Expert summarisers such as Simon Mann and Ed Smith (to name but a few), although just as jovial, provide the sharp analysis; there will be no claiming ignorance of the rules on lbw here, a la Alans Hansen and Shearer on the offside rule. There are also the statisticians, Andrew Samson and Malcolm Ashton, whom have an encyclopaedic knowledge of all test cricket through the years. The jesters will throw knowingly treacherous questions their way and are more often than not swatted away with casual intellect.
It is, however, the blessedly less media friendly Geoffrey Boycott who steals most of the radio static. He'd say, and he does almost hourly, that he's just telling it to you as it is and that's what he's paid for, but his no-nonsense approach is liberating in a modern broadcasting community petrified of opinion. Although often referring to his ability to play with a stick of rhubarb and comparing players to his wonderfully talented mother ('caught everything, bowled like Swann and batted like me', she was only overlooked by the England team when the selectors 'cocked up') in his description of play you always instantly understand the situation on the field.
Special mention must also go to the dapperly dressed (pastel chinos and classic Italian loafers can be assumed), Henry Blofeld. If you tuned in whilst Henry was in full flow, you could be forgiven for thinking you were listening to a Radio 4 nature programme. He will notify you instantly if a bird lands on the pitch and will describe the creature in immense detail. In fact, in Henry's book, the only thing that deserves more air time than a pigeon is a helicopter. Or a crane, come to think of it. Henry has a way of painting a picture with words and somehow manages to be endearing rather than patronising when he refers to absolutely everyone as his 'dear old thing'.

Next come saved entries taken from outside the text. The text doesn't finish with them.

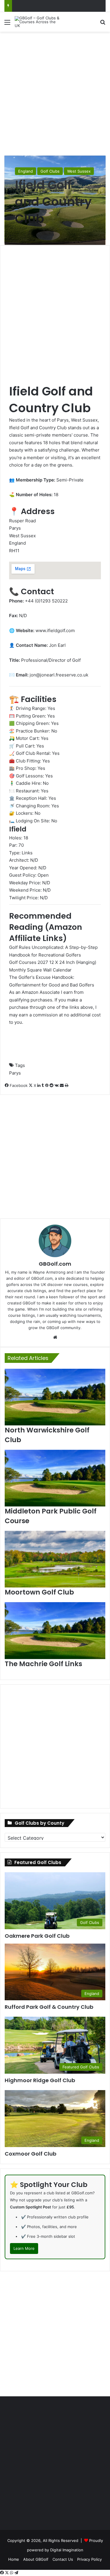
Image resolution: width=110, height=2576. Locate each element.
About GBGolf (35, 2559)
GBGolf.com (55, 1263)
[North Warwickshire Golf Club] (55, 1397)
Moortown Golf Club (39, 1592)
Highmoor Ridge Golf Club (40, 2080)
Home (13, 2559)
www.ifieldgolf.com (55, 630)
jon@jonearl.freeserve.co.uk (59, 675)
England (25, 171)
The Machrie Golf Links (43, 1663)
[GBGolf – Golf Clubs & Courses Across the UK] (38, 22)
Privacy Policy (89, 2559)
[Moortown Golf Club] (55, 1559)
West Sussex (79, 171)
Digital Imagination (66, 2550)
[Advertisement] (55, 93)
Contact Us (63, 2559)
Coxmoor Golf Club (30, 2153)
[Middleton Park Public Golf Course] (55, 1478)
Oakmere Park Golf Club (37, 1935)
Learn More (24, 2248)
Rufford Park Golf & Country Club (49, 2007)
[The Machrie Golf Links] (55, 1630)
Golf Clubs (50, 171)
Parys (15, 1073)
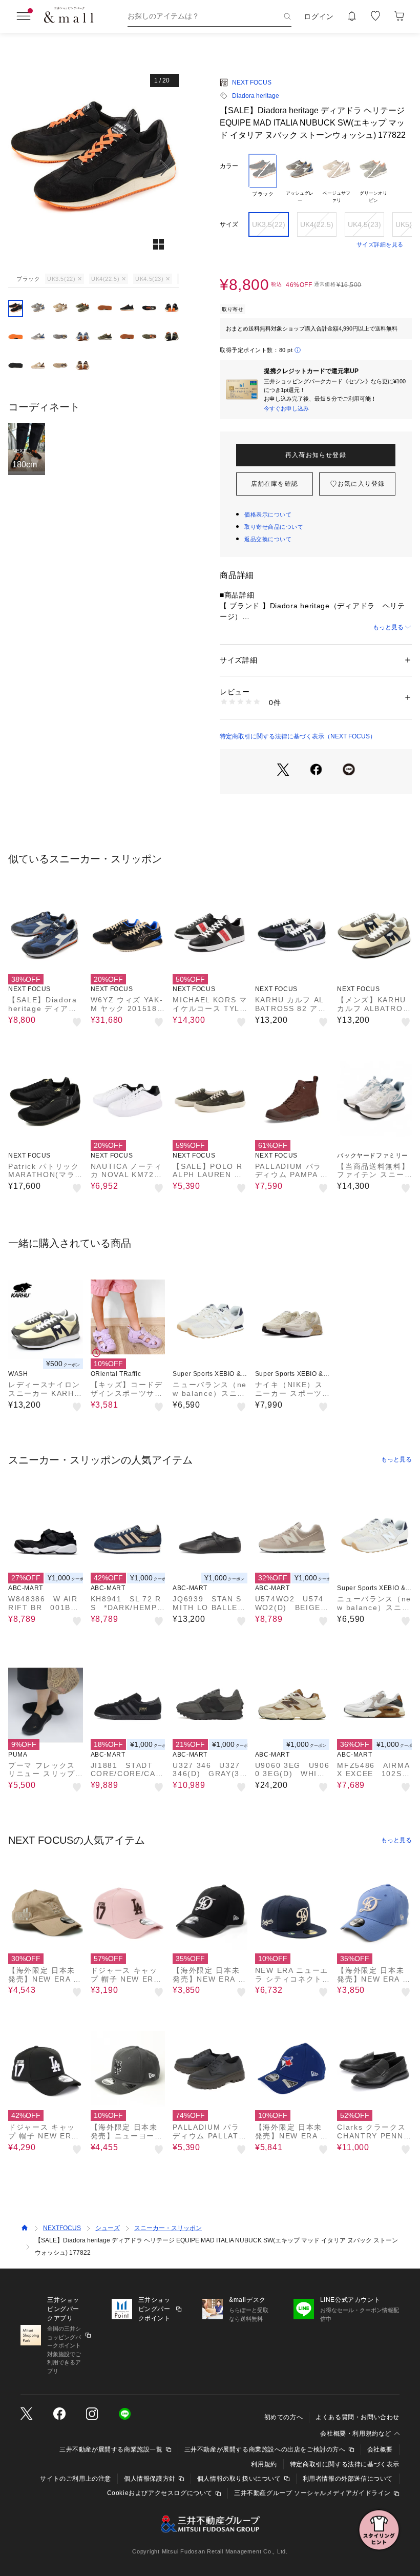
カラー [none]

It's the interaction between these characters which brings joy to the listeners; for instance during the last test against Sri Lanka at Headingley, Michael Vaughan was almost overwhelmed that tourist Roshan Abeysinghe had taken his advice and tried a Yorkshire pudding at lunch. Sure, instances like this may crop up during other sporting commentary but only in this format can the topic be discussed for a full ten minutes while the rest of the team challenge Yorkshire's apparent reign over British regional delicacies.
Like most radio shows, there are also semi-regular segments that you look forward to cropping up. For TMS this is most likely awaiting the delivery of cake or pies to the studio. There aren't many live sporting broadcasts where, at times, you're wondering whether the commentator has had any Battenberg so far today; but somehow this seems more of an event than the cricket itself.
When all this is combined, one can easily forget that a cricket match is going on, but at the same time know exactly what the status of the match is. It is this that perhaps makes Test Match Special the pinnacle of sports broadcasting.